Şimşek: Romanlarımda kronojik bir kurguyu tercih etmiyorum. Olayları, tarihsel bir akış içinde vermem pek. Karman çorman değil, ama karmaşık bir kurgu hedeflerim. Gerçek mekânlar yer alır romanlarımda. İlgili dönemin gerçek olayları da. İnsanlar, mekânla vardır; ev, sokak, cadde, meydan, park, mahalle, semt, şehir… Mekân betimlemelerini önemserim. Bu konuda ipin ucunu kaçırdığımı söyleyenler çıkabiliyor. Hayatın her alanıyla ilgili ayrıntılar önemlidir benim için. Başlıca karekterlerin, arka planlarını mutlaka veririm. Karekterlerin iç konuşmaları; psikolojileri, ruhsal dünyalarındaki gidişat çok önemli benim için. İyi-kötü (siyah-beyaz) karakter seçimine ilk romandan başlayarak karşı çıktım. Karekterleri, birer kukla ya da papağanım olarak belirlemem; onları mümkün olabilen sayısızca yaşam tarzından birer sima olarak yazarım. Karekterlere, kendi hayatımdan da kattığım çokça şey var elbette, ama bunu, kendimi yazmak sınırına vardırmadım hiç. Dönem romanları sayılabilir yazdıklarım. Belli toplumsal, sosyal, siyasal kavşakların yer aldığı romanlar. Dönemin gerçek olaylarını da işlemiş olmam, “belgesel roman” tanımlamalarına neden olabiliyor.

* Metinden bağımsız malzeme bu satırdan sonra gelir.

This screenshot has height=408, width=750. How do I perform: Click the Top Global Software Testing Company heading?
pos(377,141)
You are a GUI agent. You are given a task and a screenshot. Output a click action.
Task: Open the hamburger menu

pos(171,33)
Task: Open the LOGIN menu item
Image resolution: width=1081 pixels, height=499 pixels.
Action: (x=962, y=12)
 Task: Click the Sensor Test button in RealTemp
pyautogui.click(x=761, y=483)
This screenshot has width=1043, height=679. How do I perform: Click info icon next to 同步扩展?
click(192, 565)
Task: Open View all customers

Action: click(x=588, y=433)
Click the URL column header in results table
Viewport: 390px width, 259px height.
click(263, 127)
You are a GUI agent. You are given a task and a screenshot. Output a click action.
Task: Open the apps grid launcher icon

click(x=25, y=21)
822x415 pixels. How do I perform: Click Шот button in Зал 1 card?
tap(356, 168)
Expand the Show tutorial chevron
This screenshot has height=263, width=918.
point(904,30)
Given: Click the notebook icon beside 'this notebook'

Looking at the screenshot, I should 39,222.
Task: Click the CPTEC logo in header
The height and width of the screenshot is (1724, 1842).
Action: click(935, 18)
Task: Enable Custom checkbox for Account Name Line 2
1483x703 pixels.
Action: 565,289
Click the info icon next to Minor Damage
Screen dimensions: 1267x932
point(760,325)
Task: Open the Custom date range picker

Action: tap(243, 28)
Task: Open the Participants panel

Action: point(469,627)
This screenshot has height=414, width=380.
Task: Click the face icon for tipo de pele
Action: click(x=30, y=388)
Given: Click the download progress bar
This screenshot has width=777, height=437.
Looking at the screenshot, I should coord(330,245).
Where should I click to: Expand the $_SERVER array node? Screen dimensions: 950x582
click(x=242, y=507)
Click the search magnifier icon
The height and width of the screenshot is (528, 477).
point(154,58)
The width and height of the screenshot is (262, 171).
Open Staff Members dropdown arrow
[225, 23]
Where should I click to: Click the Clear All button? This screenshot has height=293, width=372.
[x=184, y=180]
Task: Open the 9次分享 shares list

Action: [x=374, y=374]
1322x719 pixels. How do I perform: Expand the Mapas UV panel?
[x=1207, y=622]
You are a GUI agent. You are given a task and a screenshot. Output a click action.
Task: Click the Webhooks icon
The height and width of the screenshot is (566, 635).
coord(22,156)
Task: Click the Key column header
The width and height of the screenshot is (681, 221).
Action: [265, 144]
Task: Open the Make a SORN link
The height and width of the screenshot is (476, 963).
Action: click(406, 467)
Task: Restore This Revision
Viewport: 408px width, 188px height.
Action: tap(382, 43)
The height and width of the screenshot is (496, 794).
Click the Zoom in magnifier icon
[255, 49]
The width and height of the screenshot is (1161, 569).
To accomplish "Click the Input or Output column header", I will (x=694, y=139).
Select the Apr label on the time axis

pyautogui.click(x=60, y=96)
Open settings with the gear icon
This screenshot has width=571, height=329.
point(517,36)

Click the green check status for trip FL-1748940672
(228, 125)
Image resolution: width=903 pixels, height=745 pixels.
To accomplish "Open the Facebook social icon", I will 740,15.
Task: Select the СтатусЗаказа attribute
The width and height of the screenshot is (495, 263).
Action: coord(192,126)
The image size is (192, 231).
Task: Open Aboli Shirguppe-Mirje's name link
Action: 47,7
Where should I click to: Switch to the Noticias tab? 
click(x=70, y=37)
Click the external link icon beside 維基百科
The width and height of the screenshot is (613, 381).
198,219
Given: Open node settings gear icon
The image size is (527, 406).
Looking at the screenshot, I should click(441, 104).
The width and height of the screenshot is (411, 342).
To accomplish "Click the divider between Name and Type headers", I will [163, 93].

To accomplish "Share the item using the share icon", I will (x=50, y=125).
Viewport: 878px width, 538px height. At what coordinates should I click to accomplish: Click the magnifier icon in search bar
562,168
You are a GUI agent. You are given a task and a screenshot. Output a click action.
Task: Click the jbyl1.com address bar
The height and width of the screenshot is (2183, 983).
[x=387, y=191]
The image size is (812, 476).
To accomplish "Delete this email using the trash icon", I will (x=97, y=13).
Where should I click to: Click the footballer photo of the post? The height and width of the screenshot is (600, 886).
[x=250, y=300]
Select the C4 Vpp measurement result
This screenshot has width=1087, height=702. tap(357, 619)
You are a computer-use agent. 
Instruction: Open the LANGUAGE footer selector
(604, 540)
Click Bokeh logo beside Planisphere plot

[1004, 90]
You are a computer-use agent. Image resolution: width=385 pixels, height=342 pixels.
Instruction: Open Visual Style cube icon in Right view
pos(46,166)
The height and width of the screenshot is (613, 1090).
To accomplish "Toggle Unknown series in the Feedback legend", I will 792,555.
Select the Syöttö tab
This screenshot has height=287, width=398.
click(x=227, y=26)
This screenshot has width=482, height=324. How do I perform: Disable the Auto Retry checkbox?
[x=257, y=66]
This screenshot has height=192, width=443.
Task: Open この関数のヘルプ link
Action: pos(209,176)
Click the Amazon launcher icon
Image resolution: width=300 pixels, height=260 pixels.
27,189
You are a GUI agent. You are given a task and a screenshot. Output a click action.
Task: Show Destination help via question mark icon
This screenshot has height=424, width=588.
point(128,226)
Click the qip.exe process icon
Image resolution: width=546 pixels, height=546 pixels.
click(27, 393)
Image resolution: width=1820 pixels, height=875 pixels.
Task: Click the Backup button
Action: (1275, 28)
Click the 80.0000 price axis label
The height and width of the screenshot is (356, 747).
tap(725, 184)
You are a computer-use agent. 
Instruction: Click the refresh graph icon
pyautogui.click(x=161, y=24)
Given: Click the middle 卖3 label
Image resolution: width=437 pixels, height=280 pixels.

Şiir yazmak ise romana pek benzemiyor bende. Şiirde neyi, ne zaman yapacağımı önceden kestiremem genellikle. Bir çırpıda yazıp bitirdiğim şiirlerim yok değil. Ama beş-on yıldır bir türlü bitiremediğim şiirler de var elimin altında. Diyebilirim ki şiir bende genellikle çok zor ve uzun zamana yayılarak çıkıyor. 1992’de yayımlanan ilk şiir kitabıma yetiştireceğimi umduğum, fakat sıradaki şiir dosyasına bile giremeyecek karalamalar söz konusu. Jean Cocteau, “Ne masayı anlatacağım diye masa sözcüğünü kullanacaksınız, ne kuşu anlatacağım diye kuş sözcüğünü; ne de aşkı anlatacağım diye aşk sözcüğünü” diyor, şiiri tanımlarken. Bunun kolay olması ne mümkün!